Posted by Deb at 22:45
A Court of Appeals has upheld the original slaughter order for Shambo, a bull held sacred by a Hindu community in Wales. I know that a lot of people are happy about this ruling, including my most faithful comment poster, DH. And every farmer in Wales, apparently, who were feeling really hard done by. I just have to say that I don't see how anyone could have lived through the Stygian nightmare that was the foot-and-mouth crisis, and seen those hideous piles of burning cows and sheep, and seen the very real grieving tears of the farmers forced to see "in the flesh" and all at once the slaughter of the animals they cared for, and not understand what this case is really about. Ask yourself why it is raising such curious levels of passion for people who aren't Hindus or vegetarians, on the one hand, nor farmers, nor atheists, nor bloodthirsty animal-haters, on the second, third and fourth hands. (Take my husband for example: he called it "obscene" and said it "made him sick".) (See what I did there with the third and fourth hands? A little subversive Hindu humour.)
I submit to you that a cattle farmer has got to harden his heart to the suffering of animals, to a great degree, to do the job he does. And an eater of meat similarly has to be in denial about what goes on, or brazenly proclaim a lack of feeling, as many do. And yet they remain good men (or women as the case may be). When I saw farmers grief-stricken on TV over the slaughter of their herds, it was not just about the money, or their "way of life", it was an awakened compassion for the animals themselves. I must therefore make my position clear: I do not think that religion is some kind of get-out-of-jail-free card for unpleasant laws. I think this law is one example of a law that was made without consideration of compassion, of what Shakespeare's Portia called "the quality of mercy that is not strained" and it needs refining. Some day, we will all be refined and there will be no herds of cattle that live only for the slaughter, but in the meantime, we do not have to be monsters, or Terminators with no off-switch.
Posted by Deb at 09:22
19 July 2007
18 July 2007
I am still very new at this, but I got turned on to this site by the same guy (from the BBC) who forced me to join Facebook. (OK, to be fair, Facebook forced me to join Facebook, he just gave me a link on it.) This week's Wednesday Website of the Week is for music lovers. It's called last.fm and it is yet another possibility for the future of music distribution, consumption and production. Check it out and let me know what you think.
Posted by Deb at 21:11
16 July 2007
Posted by Deb at 22:05
When this was originally reported earlier this morning, there was a claim that no "nuclear material" was in danger of being released. Now it appears that some radioactive water was released into the sea. True, it is apparently of negligible danger, but the thing is, every time there is a nuclear accident, the first news out is always absurdly positive, and the real truth takes from hours to months to make it to the surface. It does make one cynical.
Posted by Deb at 21:59
08 July 2007
07 July 2007
I got this e-mail from a friend in Minneapolis about another friend. "Steve S** House Moving Celebration" it said in the subject line. Now, in the UK, when people move from one house to another it's called "moving house". But in Minneapolis, they mean moving the house. Here's the slightly edited body of the e-mail.

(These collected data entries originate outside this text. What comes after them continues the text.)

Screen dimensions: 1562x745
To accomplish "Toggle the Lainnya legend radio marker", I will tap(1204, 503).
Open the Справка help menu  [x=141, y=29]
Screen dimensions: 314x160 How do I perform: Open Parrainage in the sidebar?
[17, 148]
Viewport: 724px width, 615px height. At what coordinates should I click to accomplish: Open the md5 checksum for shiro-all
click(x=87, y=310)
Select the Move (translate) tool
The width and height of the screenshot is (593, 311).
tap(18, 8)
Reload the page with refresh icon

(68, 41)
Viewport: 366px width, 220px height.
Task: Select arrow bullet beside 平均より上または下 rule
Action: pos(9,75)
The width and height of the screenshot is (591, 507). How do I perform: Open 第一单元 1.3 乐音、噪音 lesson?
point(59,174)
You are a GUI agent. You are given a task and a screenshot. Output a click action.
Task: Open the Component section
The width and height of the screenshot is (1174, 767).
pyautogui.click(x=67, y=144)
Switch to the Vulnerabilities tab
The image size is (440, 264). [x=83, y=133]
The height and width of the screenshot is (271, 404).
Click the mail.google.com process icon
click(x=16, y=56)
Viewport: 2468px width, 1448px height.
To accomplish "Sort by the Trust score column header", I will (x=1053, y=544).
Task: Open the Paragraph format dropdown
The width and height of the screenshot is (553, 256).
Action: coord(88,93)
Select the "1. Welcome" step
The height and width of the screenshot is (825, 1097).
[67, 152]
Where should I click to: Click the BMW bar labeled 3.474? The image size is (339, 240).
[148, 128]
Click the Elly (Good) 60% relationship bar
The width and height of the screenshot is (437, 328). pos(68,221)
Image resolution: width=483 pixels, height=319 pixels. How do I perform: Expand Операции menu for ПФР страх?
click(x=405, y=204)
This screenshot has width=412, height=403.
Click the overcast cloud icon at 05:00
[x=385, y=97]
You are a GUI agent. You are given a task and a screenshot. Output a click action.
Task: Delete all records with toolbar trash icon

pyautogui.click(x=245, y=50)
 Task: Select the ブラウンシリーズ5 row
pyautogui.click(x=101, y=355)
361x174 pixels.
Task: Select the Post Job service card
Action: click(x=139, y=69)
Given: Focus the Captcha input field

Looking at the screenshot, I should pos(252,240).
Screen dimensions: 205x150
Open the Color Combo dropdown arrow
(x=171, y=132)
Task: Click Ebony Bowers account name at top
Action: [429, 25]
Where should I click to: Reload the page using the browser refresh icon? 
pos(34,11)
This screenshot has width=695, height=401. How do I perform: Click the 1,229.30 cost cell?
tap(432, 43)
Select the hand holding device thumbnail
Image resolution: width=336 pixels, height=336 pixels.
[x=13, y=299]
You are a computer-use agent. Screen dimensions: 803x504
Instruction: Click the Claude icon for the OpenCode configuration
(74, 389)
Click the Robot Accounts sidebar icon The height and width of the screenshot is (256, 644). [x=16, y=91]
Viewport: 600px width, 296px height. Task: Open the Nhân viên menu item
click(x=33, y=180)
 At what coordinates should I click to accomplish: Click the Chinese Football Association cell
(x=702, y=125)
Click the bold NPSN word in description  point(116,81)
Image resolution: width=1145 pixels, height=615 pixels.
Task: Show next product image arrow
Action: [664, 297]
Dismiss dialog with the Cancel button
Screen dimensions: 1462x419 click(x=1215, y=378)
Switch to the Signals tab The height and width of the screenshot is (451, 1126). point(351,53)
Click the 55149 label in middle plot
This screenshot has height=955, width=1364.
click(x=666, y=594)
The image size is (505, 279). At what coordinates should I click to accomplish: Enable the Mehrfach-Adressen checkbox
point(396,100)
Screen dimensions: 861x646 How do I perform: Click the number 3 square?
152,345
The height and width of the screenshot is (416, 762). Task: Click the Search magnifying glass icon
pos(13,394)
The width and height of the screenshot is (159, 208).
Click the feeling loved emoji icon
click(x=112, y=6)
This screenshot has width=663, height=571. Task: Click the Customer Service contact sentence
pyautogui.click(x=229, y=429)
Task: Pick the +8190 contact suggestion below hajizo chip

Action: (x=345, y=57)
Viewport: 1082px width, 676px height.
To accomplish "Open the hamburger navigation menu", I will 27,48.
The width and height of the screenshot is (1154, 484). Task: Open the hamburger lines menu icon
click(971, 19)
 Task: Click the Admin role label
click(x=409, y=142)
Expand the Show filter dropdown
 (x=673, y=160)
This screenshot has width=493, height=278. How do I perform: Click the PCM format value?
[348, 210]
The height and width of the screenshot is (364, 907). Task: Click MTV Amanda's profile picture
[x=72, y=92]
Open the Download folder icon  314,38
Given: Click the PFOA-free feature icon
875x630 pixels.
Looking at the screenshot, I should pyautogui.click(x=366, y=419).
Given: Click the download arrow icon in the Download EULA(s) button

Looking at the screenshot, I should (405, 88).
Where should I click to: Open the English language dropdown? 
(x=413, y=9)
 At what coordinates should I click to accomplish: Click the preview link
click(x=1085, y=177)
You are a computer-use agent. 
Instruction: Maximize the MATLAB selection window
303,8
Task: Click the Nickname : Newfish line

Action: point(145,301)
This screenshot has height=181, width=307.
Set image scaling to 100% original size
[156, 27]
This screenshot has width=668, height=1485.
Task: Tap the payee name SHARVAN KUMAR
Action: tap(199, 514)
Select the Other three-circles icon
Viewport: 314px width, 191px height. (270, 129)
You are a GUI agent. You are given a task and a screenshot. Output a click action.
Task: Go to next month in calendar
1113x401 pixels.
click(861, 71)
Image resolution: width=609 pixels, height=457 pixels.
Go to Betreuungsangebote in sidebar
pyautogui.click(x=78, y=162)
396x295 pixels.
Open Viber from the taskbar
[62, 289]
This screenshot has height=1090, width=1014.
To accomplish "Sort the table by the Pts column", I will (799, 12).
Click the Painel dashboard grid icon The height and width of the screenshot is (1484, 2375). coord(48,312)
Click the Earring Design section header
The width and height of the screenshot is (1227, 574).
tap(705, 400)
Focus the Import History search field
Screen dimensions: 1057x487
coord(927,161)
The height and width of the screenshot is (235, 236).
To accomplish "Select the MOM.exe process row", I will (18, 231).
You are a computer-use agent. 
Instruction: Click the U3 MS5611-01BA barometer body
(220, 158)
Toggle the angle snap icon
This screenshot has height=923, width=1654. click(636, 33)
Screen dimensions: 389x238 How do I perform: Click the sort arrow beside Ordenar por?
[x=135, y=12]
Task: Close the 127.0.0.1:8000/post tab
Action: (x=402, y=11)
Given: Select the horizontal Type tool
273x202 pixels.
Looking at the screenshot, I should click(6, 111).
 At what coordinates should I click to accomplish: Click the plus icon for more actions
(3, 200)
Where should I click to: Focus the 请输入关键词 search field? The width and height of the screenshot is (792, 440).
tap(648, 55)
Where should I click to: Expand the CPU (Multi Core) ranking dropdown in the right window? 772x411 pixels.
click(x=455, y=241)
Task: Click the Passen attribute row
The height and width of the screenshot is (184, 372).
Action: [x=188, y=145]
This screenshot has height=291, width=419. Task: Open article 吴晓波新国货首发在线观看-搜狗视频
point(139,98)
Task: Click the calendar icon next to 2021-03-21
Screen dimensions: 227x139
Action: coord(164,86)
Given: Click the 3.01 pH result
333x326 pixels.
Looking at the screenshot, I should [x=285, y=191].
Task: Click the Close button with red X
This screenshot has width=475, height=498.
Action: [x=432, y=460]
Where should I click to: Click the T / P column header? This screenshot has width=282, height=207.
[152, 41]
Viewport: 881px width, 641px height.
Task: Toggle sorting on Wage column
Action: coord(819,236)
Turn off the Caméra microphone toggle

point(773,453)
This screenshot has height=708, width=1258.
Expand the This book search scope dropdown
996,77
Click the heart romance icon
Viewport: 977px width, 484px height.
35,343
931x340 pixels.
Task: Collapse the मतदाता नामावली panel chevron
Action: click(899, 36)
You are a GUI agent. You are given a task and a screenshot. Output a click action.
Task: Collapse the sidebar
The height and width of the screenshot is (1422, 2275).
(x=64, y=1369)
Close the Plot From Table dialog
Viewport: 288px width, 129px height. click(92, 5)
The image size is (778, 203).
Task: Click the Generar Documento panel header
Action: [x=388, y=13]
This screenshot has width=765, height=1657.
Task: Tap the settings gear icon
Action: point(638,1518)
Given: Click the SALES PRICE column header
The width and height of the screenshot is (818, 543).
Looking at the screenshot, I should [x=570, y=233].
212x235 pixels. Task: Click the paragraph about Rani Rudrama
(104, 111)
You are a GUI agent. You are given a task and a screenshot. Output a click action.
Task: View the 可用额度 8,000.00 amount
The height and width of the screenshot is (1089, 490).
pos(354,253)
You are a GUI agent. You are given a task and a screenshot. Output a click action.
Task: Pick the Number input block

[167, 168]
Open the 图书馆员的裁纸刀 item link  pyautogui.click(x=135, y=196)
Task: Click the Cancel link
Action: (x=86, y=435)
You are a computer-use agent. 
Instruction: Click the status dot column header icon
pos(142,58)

S**'s Follies is scheduled for next Monday evening, July 9, at 10:00 p.m., at the Avalon Theater,1500 East Lake Street. The event is to see and celebrate his house enroute to its new location just north of Lake Street on 17th Ave. The house is to travel (from Richfield) on several streets including Lake between the hours of midnight and 5:00 a.m., and Steve's rough estimate is that it will pass the Avalon about 3:00 a.m. At any rate, get there when you can and bring along some snack food for the potluck.
Obviously, this is a one-of-a-kind party not to be missed. A repeat isn't likely. Steve says if the house move is rained out he'll reschedule.
PS: I am sorry I missed this week's WWW. I have been in a low-energy mode and so has my computer. Maybe it's the rain. On the plus side, I joined a gym and went twice this week to work out.